Top critical review
3.0 out of 5 starsTechnically implausible
Reviewed in Australia on 12 January 2017
The book assumes a law enforcement technical utopia:
Speak the word “bomb” over a cellular phone and a few minutes later the FBI have your details, any public or private security camera can be accessed and the images transmitted in real time to a remote site, face recognition can identify a person at just about any public place and instantly notify the FBI, a hacker can extract information from any database within an hour and cellular phones work underground, in aeroplanes and in the basements of secure buildings
Despite these implausibilities the book is a page turner with lots of action. There is a mystery about who is killing the ex-Delta force team members and why and the author skilfully strings out the resolution to keep the reader interested.
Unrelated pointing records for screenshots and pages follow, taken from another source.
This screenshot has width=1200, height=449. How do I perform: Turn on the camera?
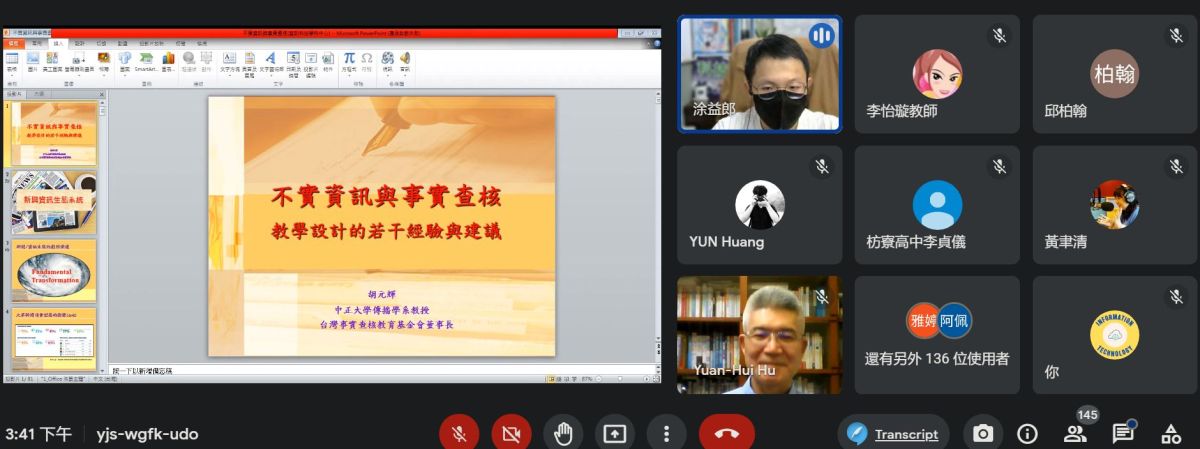[x=511, y=433]
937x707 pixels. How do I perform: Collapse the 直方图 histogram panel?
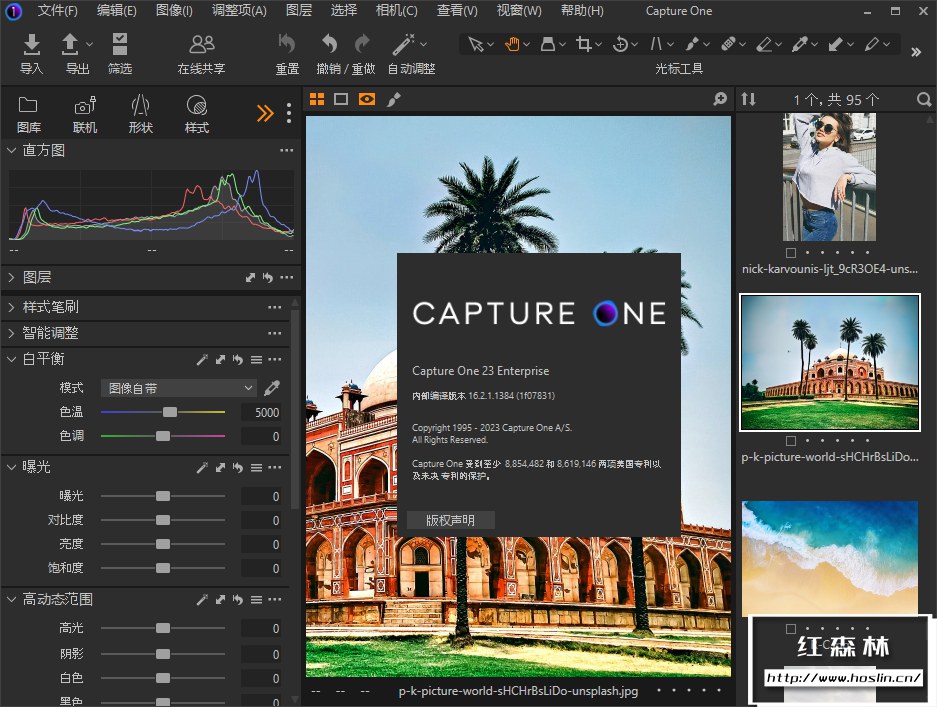[x=12, y=150]
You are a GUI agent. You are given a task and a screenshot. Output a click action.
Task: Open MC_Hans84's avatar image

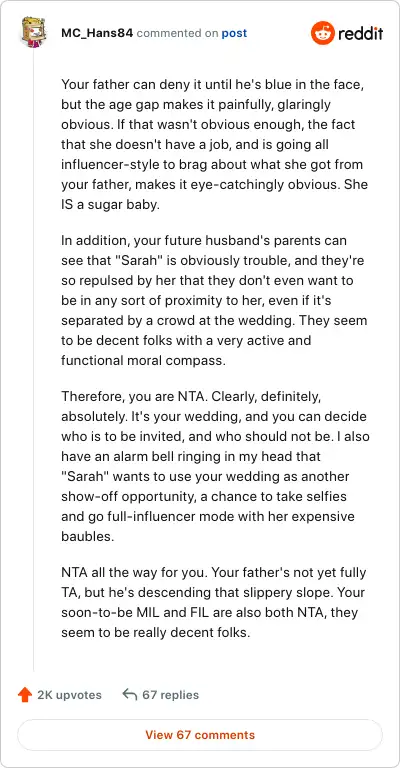point(33,32)
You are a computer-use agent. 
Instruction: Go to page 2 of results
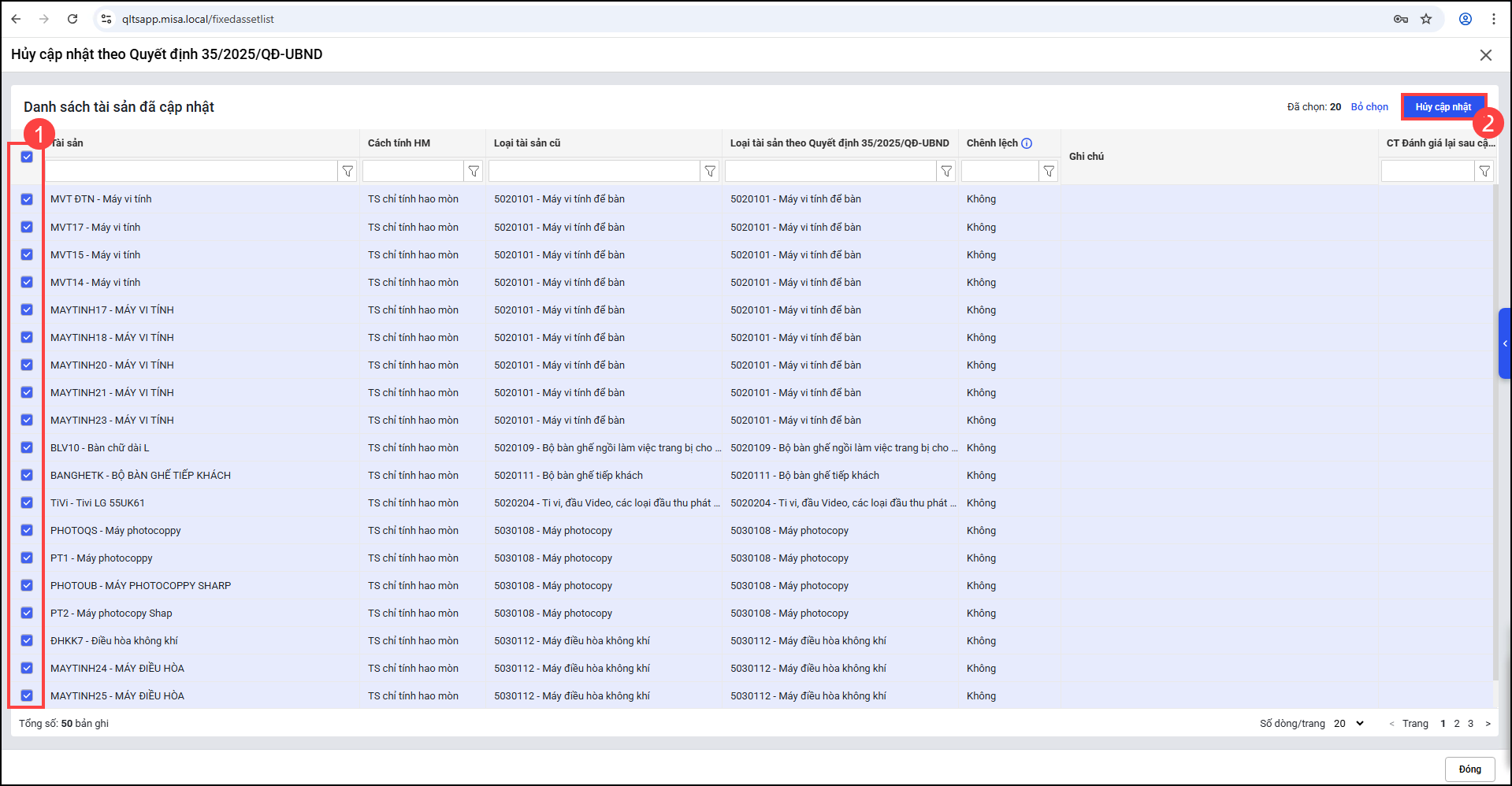[1457, 723]
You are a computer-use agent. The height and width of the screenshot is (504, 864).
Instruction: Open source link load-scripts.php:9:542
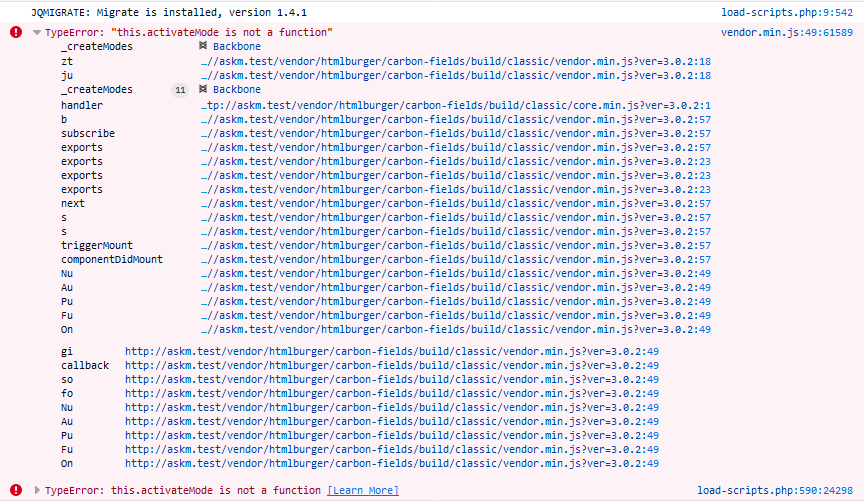(787, 12)
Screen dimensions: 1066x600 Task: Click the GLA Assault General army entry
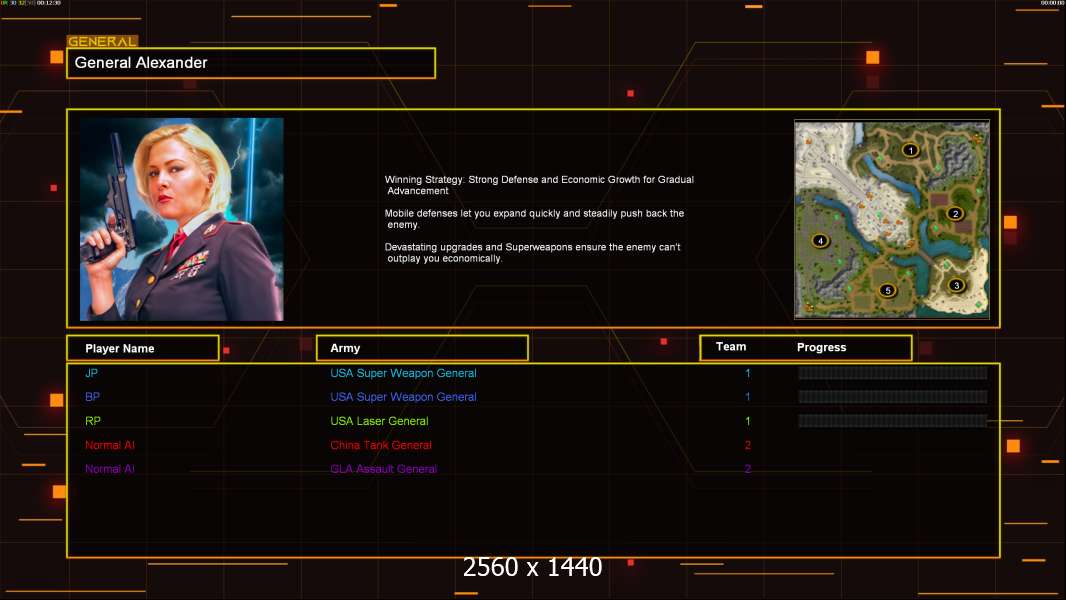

There is much inter-agency rivalry and while there is co-operation at lower levels in the upper levels there is much obfuscation. The good guys are the FBI and villains are the CIA in this rivalry.
There is no romantic action except for a muted attraction between Reznick and FBI Assistant Director Martha Meyerstein. He is a widower with a teenage daughter and she is a divorcee with two small children. After three books in the series it is about time they got together and discovered the joys of blended families, although the possibility is left open on the last page. Martha Meyerstein is an unfortunate name that brings to mind a frumpy middle aged gorgon but it turns out that she is very attractive and in her thirties. There seems to be no glass ceiling in the FBI.